**EXERCISE DESCRIPTION**. In the listing that follows, the range to quote begins at the line that has "Task: Expand the License: mit tag" and ends after the line that has "Image resolution: width=1389"; quote it verbatim and add nothing.
---------- RECORDS SHOWN
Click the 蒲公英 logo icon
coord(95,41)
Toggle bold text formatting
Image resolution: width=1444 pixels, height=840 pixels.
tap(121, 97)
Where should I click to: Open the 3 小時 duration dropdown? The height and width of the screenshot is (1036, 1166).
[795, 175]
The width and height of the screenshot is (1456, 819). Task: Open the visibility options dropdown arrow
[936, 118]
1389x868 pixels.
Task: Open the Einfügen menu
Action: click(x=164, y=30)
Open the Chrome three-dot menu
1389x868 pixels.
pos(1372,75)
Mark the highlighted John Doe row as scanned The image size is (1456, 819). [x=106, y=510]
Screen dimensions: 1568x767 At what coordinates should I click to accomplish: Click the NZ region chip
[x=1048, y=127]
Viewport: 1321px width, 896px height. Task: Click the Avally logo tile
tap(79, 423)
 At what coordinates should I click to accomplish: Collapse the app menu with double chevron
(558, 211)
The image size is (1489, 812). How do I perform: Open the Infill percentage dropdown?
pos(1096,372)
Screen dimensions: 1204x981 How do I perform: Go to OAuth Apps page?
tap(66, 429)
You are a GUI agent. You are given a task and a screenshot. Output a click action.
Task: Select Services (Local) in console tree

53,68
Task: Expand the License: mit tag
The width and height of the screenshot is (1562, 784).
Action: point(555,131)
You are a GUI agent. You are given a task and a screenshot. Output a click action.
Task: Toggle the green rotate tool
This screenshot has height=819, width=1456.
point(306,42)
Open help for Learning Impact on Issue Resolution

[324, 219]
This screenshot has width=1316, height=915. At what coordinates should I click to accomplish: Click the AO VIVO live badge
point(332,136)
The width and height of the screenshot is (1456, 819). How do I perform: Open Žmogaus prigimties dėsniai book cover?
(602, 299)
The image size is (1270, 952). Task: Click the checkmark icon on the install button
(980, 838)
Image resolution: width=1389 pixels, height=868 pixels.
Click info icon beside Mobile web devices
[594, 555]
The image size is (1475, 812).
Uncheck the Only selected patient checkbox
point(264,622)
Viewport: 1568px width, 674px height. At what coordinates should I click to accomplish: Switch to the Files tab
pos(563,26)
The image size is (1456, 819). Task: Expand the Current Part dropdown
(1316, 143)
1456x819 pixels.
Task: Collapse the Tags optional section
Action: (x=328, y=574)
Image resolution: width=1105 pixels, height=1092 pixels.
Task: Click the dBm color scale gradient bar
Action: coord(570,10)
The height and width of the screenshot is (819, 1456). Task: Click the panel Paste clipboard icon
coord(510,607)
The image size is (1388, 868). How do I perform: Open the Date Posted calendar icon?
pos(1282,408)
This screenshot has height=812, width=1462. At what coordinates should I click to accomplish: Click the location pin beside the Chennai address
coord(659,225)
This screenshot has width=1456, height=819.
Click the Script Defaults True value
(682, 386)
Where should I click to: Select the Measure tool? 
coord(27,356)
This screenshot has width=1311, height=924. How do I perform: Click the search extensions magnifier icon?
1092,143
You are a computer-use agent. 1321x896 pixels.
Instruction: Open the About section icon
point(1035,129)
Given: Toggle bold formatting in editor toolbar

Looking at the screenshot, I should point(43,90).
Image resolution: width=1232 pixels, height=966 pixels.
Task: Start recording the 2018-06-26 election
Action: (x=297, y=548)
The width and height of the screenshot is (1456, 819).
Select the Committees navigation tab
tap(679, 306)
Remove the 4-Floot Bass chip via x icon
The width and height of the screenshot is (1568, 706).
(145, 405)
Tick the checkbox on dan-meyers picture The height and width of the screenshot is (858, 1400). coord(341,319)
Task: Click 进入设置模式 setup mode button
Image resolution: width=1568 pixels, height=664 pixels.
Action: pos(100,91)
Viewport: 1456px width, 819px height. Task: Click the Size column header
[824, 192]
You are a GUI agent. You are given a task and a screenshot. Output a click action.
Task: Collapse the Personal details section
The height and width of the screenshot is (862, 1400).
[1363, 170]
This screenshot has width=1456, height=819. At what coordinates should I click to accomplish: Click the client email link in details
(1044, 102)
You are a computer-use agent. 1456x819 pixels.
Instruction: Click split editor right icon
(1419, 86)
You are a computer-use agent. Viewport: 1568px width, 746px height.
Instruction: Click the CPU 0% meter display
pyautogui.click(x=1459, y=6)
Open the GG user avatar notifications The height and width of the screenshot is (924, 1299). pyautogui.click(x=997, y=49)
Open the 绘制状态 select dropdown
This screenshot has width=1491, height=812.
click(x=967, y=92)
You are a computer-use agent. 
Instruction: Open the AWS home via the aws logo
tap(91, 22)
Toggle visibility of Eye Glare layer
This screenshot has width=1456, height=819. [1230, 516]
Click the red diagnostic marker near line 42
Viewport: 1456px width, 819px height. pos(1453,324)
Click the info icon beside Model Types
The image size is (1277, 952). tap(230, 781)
--------------------
**WRITTEN RESPONSE**.
Task: Expand the License: mit tag
The width and height of the screenshot is (1562, 784).
Action: point(555,131)
You are a GUI agent. You are given a task and a screenshot. Output a click action.
Task: Toggle the green rotate tool
This screenshot has height=819, width=1456.
point(306,42)
Open help for Learning Impact on Issue Resolution

[324, 219]
This screenshot has width=1316, height=915. At what coordinates should I click to accomplish: Click the AO VIVO live badge
point(332,136)
The width and height of the screenshot is (1456, 819). How do I perform: Open Žmogaus prigimties dėsniai book cover?
(602, 299)
The image size is (1270, 952). Task: Click the checkmark icon on the install button
(980, 838)
Image resolution: width=1389 pixels, height=868 pixels.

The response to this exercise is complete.